The trial court held that Sterling didn’t have the authority to bind Dage, thus nullifying the agreement.   The trial court held that the purchase of land was not in the “ordinary course” of Sterling’s employment as CEO of an electronics manufacturing firm.  His purchase of land was, thus, extraordinary and not inherent or implied.  Menard appealed.


“`Inherent agency power is a term used … to indicate the power of an agent which is derived not from authority, apparent authority or estoppel, but solely from the agency relation and exists for the protection of persons harmed by or dealing with a servant or other agent.'”


Whether Sterling had the inherent authority to purchase land as CEO, regardless of the board’s specifications.


Yes., transferred and vacated.  “If one of two innocent parties must suffer due to a betrayal of trust—either the principal or the third party—the loss should fall on the party who is most at fault. Because the principal puts the agent in a position of trust, the principal should bear the loss.”

The court asks whether Sterling was acting within his inherent authority.  In so doing, they ask the following three questions: “(1) first, Sterling acted within the usual and ordinary scope of his authority as president;(2) second, Menard reasonably believed that Sterling was authorized to contract for the sale and purchase of Dage real estate;and (3) third, Menard had no notice that Sterling was not authorized to sell the 30-acre parcel without Board approval.”

(1)  Yes.  Because Sterling managed the company “with little or no oversight” from the board since the company started, his actions were in the usual and ordinary scope of his authority as president.  Moreover, he had purchased land on behalf of the company in the past.
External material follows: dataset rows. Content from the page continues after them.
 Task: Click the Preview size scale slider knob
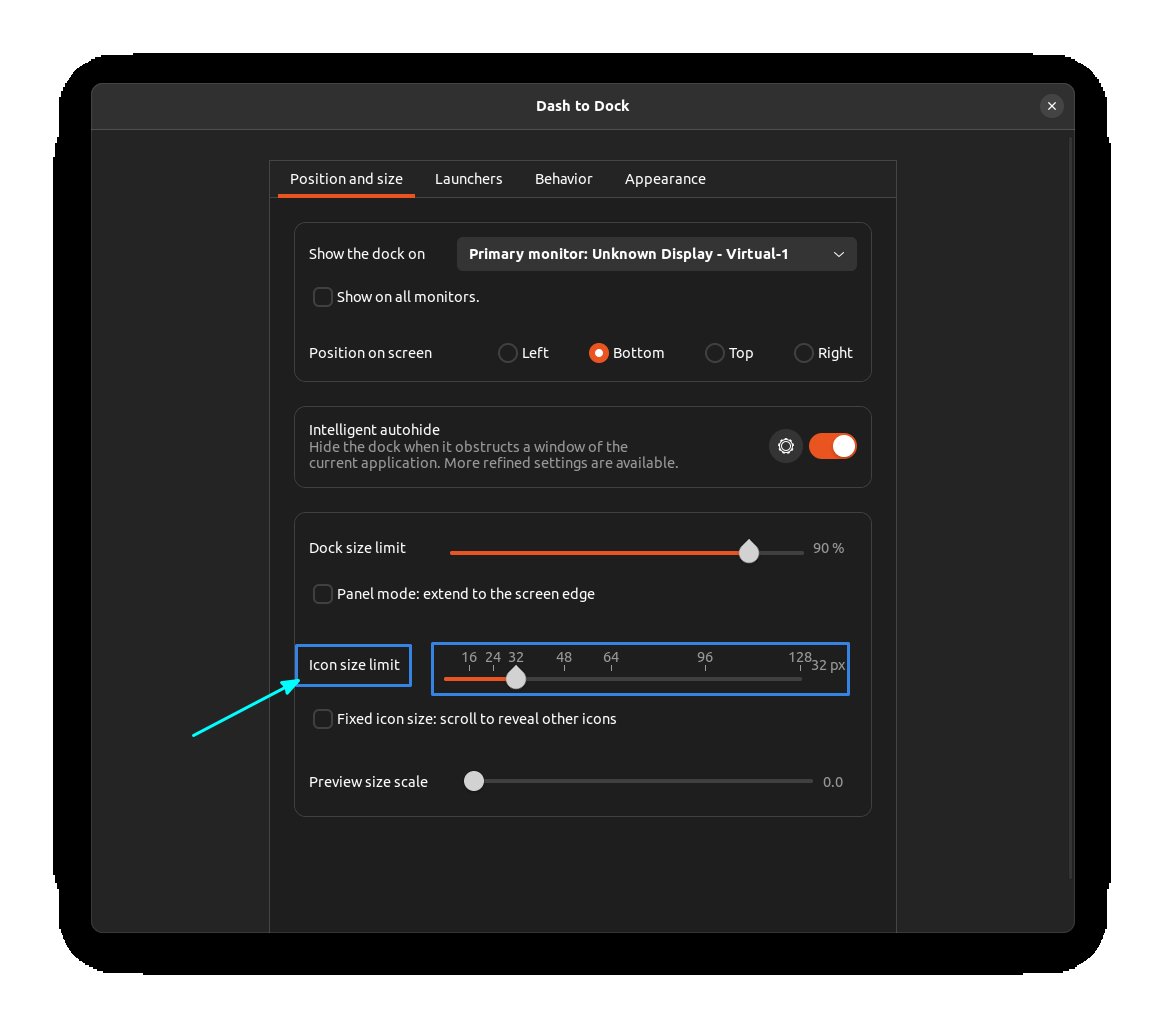click(x=473, y=781)
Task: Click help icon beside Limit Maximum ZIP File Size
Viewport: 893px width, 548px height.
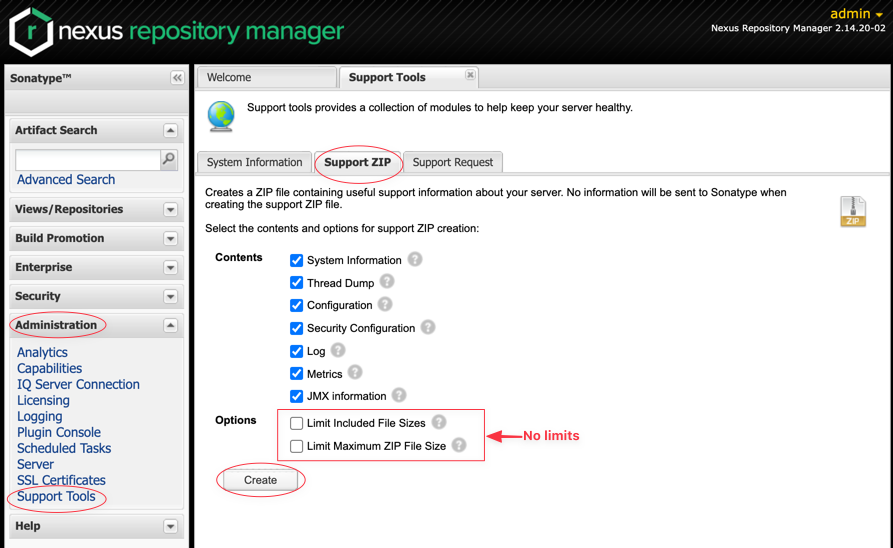Action: (459, 445)
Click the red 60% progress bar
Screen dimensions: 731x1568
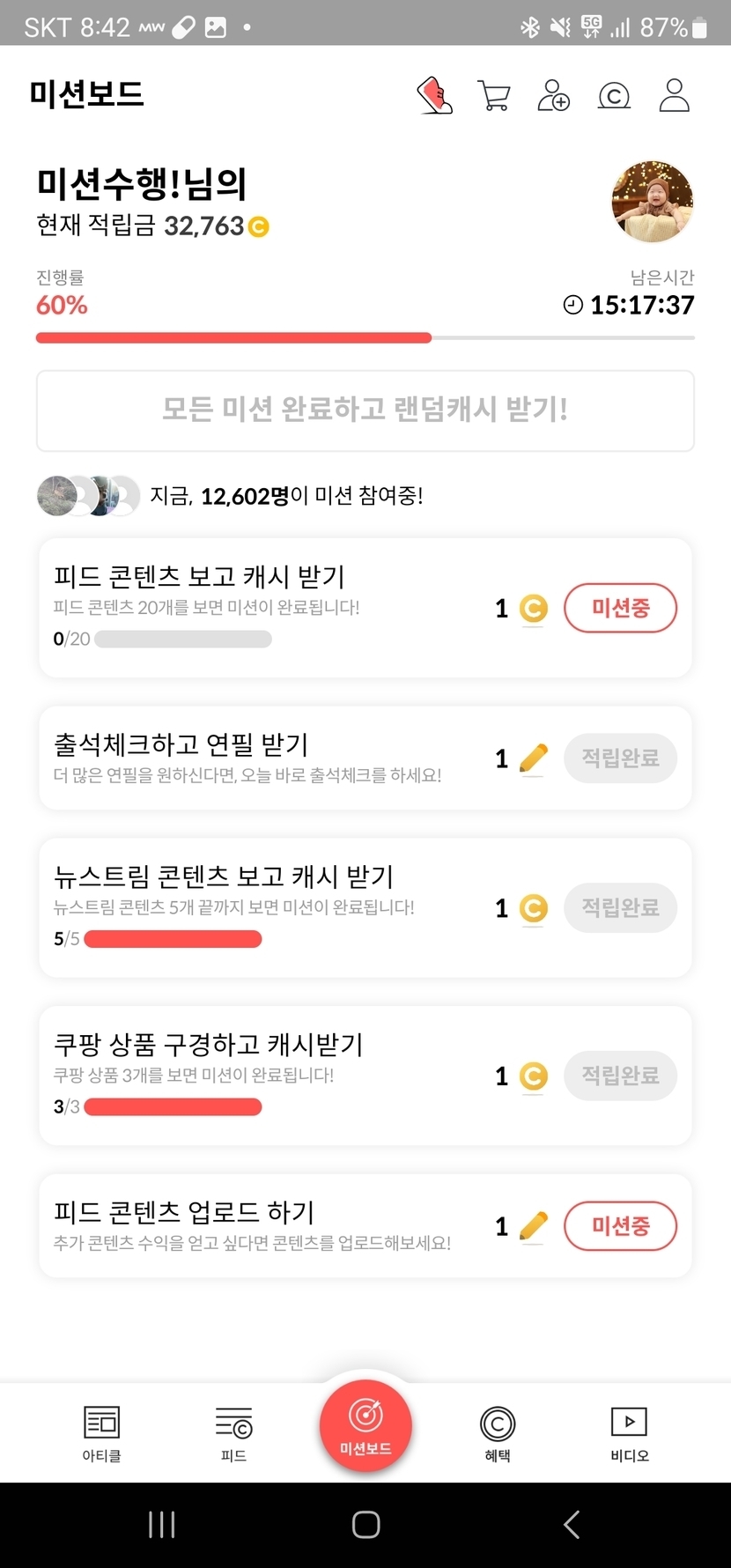[233, 337]
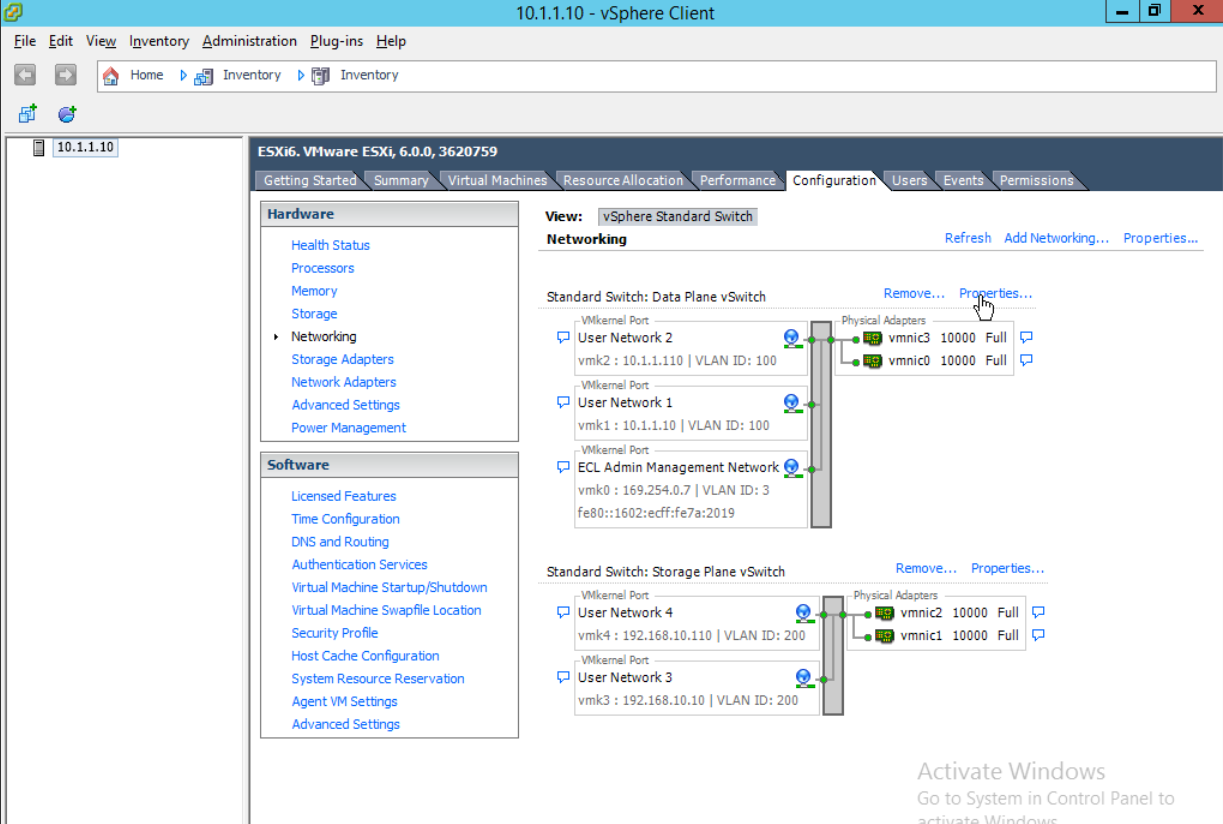1223x824 pixels.
Task: Click the globe icon on ECL Admin Management Network
Action: point(791,467)
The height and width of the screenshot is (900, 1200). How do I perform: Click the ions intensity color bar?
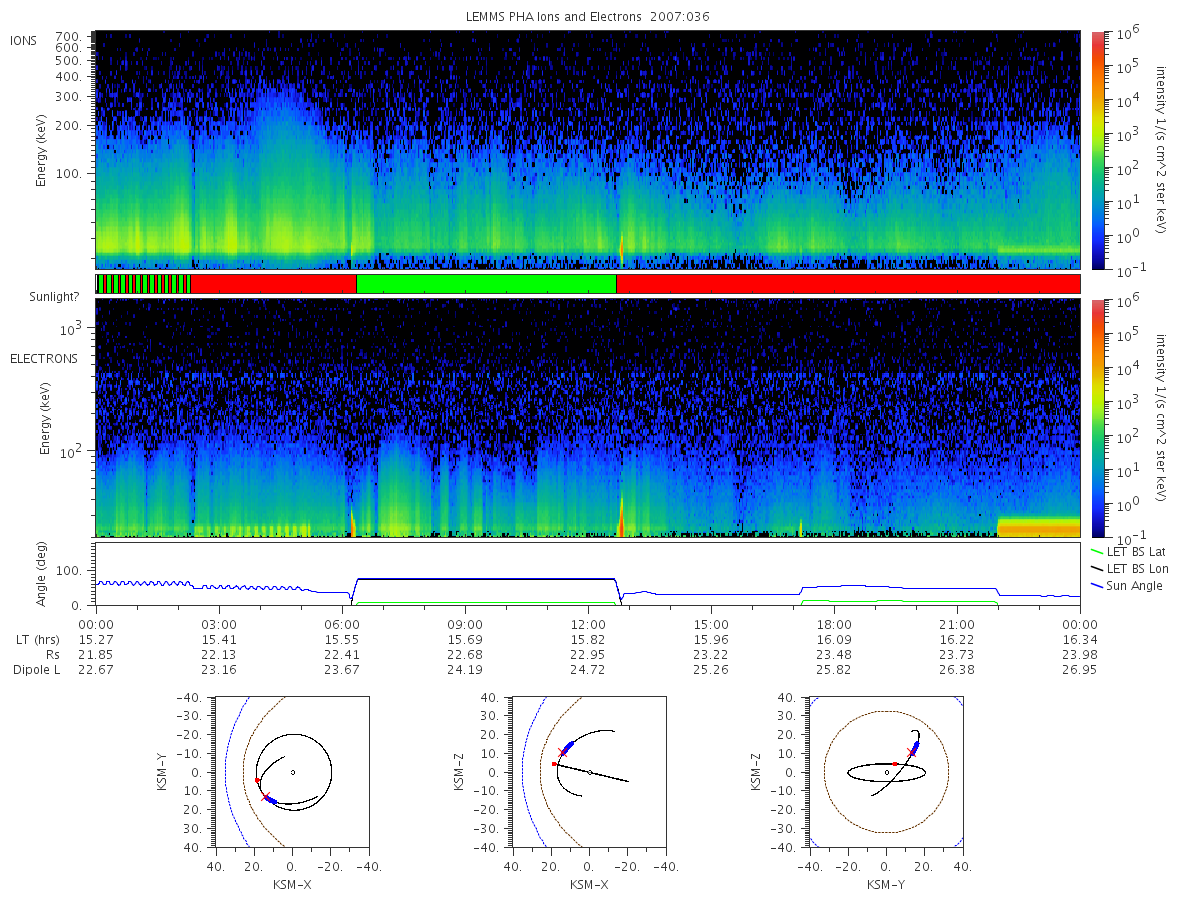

(2)  Yes, Menard reasonably believed Sterling could sell the land.  The court looks at the “direct and indirect manifestations” to determine if Menard reasonably believed or could have reasonably believed Sterling had authority to sell the land.  Menard is not required to investigate or scrutinize his ability to carefully because he is the president of the company.  Menard did not need to question Sterling’s authority, because the authority of his acts were inferred from the continuity of his prior acts of having sold real estate.  Moreover, Sterling was a member of the board himself.

(3) Yes, Menard had no notice that Sterling was not authorized.  The facts of the case suggest Menard had no clue the board had specifically instructed against selling.  Moreover, the Dage’s attorneys weren’t even put on notice until a few months after the agreement.  Most importantly, Sterling did not communicate to Dage issues with enforceability until two months after the agreement.